Ironically, despite failing to haul back seemingly irretrievable deficits against England, when tossing away 17 points after Alan Wyn Jones' vapid trip, and latterly France, they won the game they most looked like losing, namely that breath-defying win against Scotland, when they came back from 21-6 down to storm home in the final 15 minutes.

"That was topsy turvy," smiles Edwards. "It was unbelievably entertaining, but remember the first half, we defended pretty poorly. The second-half was much tighter and our offence was sensational.

"If we can put it together for 80 minutes, we can be a threat to anybody. But we haven't done that yet this season. When we have turned it on, we've been scintillating."

That's the warning for Ireland, but with Wales, you guess the self-destruct button is only a second away; witness the amount of intercepts that have undermined them this term, two in one game against France.

"(Francois) Trinh-Duc is particularly good at intercepts," says Edwards, "and he took advantage of that Shane Williams flip on the inside.
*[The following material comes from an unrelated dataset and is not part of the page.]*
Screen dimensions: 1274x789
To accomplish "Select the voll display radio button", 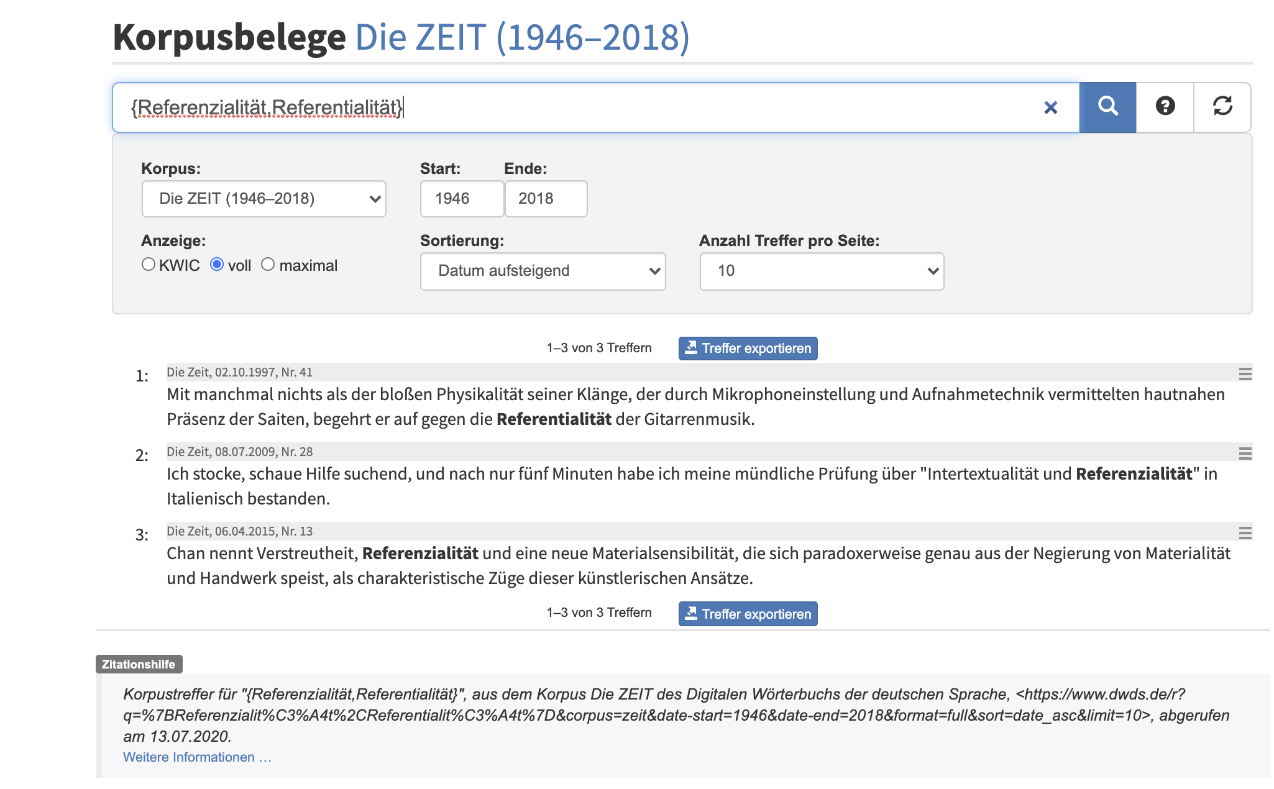I will point(217,265).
The other one was pretty poor from James Hook.

"A lot of teams have a guy who hits the line, to block the pass off or get the intercept. Rob Howley has paid a lot of attention on that area and unfortunately James just lost his concentration at the crucial moment."
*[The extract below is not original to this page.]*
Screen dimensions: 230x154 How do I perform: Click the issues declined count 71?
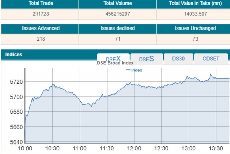pos(118,39)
Yet the beauty of Welsh rugby is its inability to cow, to retreat into a tactical strait-jacket. Hook will persist with his enterprising approach, replete with the comprehensive backing of coaching staff.

"I just want to play rugby and that involves throwing the ball around," Hook says.

poor

"That was poor execution from myself and I apologised to Warren and the team at half-time. When you throw the pass, you need the vision to see if the opposition are blitzing.
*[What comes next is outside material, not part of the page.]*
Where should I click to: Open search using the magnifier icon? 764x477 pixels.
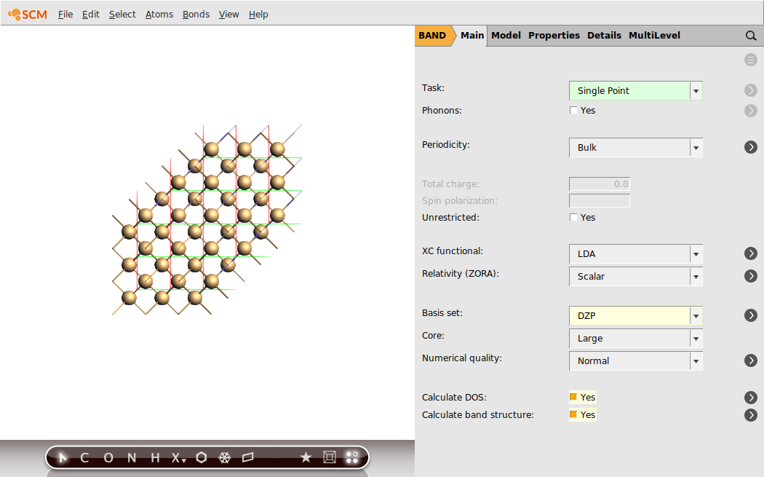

"Unfortunately for myself and the team they caught me out. But it won't ever change me from trying out new things, as I feel it's one of the strengths in my game. Things will even themselves out in the future.

"The way we play is high risk and high reward. In the second half a lot of those passes came off for us and got us back into the game. We wanted to keep attacking and the one pleasing aspect was that we didn't concede a try in the second half.

"If there is anything to build on, then it would be that. We have to keep digging in and battling on. If we can produce that second-half performance for the full 80 minutes, we're not that far away and someone will take a hiding."

Defensively, Ireland had been similarly hamstrung in this area during the Paris defeat, with Brian O'Driscoll repeatedly caught out in the 'shooter' role, but Wales' defence coach admits that even defence has its high-risk element.

"With every defence, particularly if you take risks, there's a chance it may not come off. Wales play a high-risk defence and a high-risk attack. When it comes off, it looks fantastic, when it doesn't, you get punished.

"Against Scotland, the defence was poor, but the rest of the time we've defended okay. Probably against England in that sin-binning, we should have kept them out a bit better.

"Those 10 minutes, I was pretty disappointed. To allow one try in is acceptable. Ireland found out that in Paris and lost the game. We conceded 17 (points) and that's far too much."

France's Freddy Michalak, having faced both teams in successive rounds, believes that the Welsh are on the verge of ticking for the full 80 minutes.

'"If they can play for 80 minutes like that, they can be the best -- they can beat Ireland. They have the players to win in Dublin. In the second half against us they were amazing and played some great rugby, but they left it too late."

Edwards' respect for the Irish is manifest, particularly after the Lions tour.

"What I noticed was that they were the most meticulous of all in terms of match preparation and analysis, which made my job much easier."

And while he will join the acclamation for Brian O'Driscoll, he spotted a future Irish captain last summer in Jamie Heaslip.

"I definitely saw leadership tendencies in that guy.

"He was outstanding. In the first test, he did poorly during the week and probably wasn't at his best. But by the third test, he was world-class.

"You saw the real Heaslip in that game. Great guy to get on with, good fun off the pitch. But he really has that competitive edge and superb leadership qualities."